┌──

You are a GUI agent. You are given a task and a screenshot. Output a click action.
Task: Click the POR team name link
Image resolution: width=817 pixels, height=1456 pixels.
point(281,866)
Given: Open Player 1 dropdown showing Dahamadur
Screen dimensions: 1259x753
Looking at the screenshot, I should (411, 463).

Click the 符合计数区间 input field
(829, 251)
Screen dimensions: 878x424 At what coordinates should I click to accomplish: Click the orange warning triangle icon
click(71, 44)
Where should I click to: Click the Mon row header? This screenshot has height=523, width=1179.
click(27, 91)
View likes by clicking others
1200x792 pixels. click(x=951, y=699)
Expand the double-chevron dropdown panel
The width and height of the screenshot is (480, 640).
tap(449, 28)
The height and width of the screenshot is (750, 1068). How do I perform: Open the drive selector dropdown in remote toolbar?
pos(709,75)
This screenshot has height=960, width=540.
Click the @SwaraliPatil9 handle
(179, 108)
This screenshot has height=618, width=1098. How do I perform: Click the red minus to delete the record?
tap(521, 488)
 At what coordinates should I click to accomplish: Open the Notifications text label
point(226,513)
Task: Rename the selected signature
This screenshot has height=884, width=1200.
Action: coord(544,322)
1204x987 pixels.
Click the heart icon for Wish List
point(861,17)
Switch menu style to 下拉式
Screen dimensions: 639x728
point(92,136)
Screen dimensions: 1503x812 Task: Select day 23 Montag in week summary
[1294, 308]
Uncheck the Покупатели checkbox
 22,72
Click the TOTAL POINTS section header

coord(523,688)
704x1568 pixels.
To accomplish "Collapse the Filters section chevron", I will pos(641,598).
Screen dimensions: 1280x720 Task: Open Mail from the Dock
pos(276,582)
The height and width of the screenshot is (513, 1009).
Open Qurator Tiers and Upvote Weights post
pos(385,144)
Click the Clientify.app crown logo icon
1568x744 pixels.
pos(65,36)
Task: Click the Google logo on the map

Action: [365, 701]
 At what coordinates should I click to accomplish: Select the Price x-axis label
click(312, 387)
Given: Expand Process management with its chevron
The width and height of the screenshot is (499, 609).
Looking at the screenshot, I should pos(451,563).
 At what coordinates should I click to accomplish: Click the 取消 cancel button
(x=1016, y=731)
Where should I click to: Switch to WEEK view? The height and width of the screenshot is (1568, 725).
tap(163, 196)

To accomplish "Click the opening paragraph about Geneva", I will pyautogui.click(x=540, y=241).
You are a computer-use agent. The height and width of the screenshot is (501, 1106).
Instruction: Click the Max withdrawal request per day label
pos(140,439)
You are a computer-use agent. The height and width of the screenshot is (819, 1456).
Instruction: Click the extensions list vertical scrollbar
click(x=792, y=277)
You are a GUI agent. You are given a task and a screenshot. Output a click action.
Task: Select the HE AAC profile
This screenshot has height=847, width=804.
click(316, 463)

└──

* **Task objective**
None of the records may be omitted; each is to be printed exactly.

* **Result of this task**
You are a GUI agent. You are given a task and a screenshot. Output a click action.
Task: Click the POR team name link
Image resolution: width=817 pixels, height=1456 pixels.
point(281,866)
Given: Open Player 1 dropdown showing Dahamadur
Screen dimensions: 1259x753
Looking at the screenshot, I should (411, 463).

Click the 符合计数区间 input field
(829, 251)
Screen dimensions: 878x424 At what coordinates should I click to accomplish: Click the orange warning triangle icon
click(71, 44)
Where should I click to: Click the Mon row header? This screenshot has height=523, width=1179.
click(27, 91)
View likes by clicking others
1200x792 pixels. click(x=951, y=699)
Expand the double-chevron dropdown panel
The width and height of the screenshot is (480, 640).
tap(449, 28)
The height and width of the screenshot is (750, 1068). How do I perform: Open the drive selector dropdown in remote toolbar?
pos(709,75)
This screenshot has height=960, width=540.
Click the @SwaraliPatil9 handle
(179, 108)
This screenshot has height=618, width=1098. How do I perform: Click the red minus to delete the record?
tap(521, 488)
 At what coordinates should I click to accomplish: Open the Notifications text label
point(226,513)
Task: Rename the selected signature
This screenshot has height=884, width=1200.
Action: coord(544,322)
1204x987 pixels.
Click the heart icon for Wish List
point(861,17)
Switch menu style to 下拉式
Screen dimensions: 639x728
point(92,136)
Screen dimensions: 1503x812 Task: Select day 23 Montag in week summary
[1294, 308]
Uncheck the Покупатели checkbox
 22,72
Click the TOTAL POINTS section header

coord(523,688)
704x1568 pixels.
To accomplish "Collapse the Filters section chevron", I will pos(641,598).
Screen dimensions: 1280x720 Task: Open Mail from the Dock
pos(276,582)
The height and width of the screenshot is (513, 1009).
Open Qurator Tiers and Upvote Weights post
pos(385,144)
Click the Clientify.app crown logo icon
1568x744 pixels.
pos(65,36)
Task: Click the Google logo on the map

Action: [365, 701]
 At what coordinates should I click to accomplish: Select the Price x-axis label
click(312, 387)
Given: Expand Process management with its chevron
The width and height of the screenshot is (499, 609).
Looking at the screenshot, I should pos(451,563).
 At what coordinates should I click to accomplish: Click the 取消 cancel button
(x=1016, y=731)
Where should I click to: Switch to WEEK view? The height and width of the screenshot is (1568, 725).
tap(163, 196)

To accomplish "Click the opening paragraph about Geneva", I will pyautogui.click(x=540, y=241).
You are a computer-use agent. The height and width of the screenshot is (501, 1106).
Instruction: Click the Max withdrawal request per day label
pos(140,439)
You are a computer-use agent. The height and width of the screenshot is (819, 1456).
Instruction: Click the extensions list vertical scrollbar
click(x=792, y=277)
You are a GUI agent. You are given a task and a screenshot. Output a click action.
Task: Select the HE AAC profile
This screenshot has height=847, width=804.
click(316, 463)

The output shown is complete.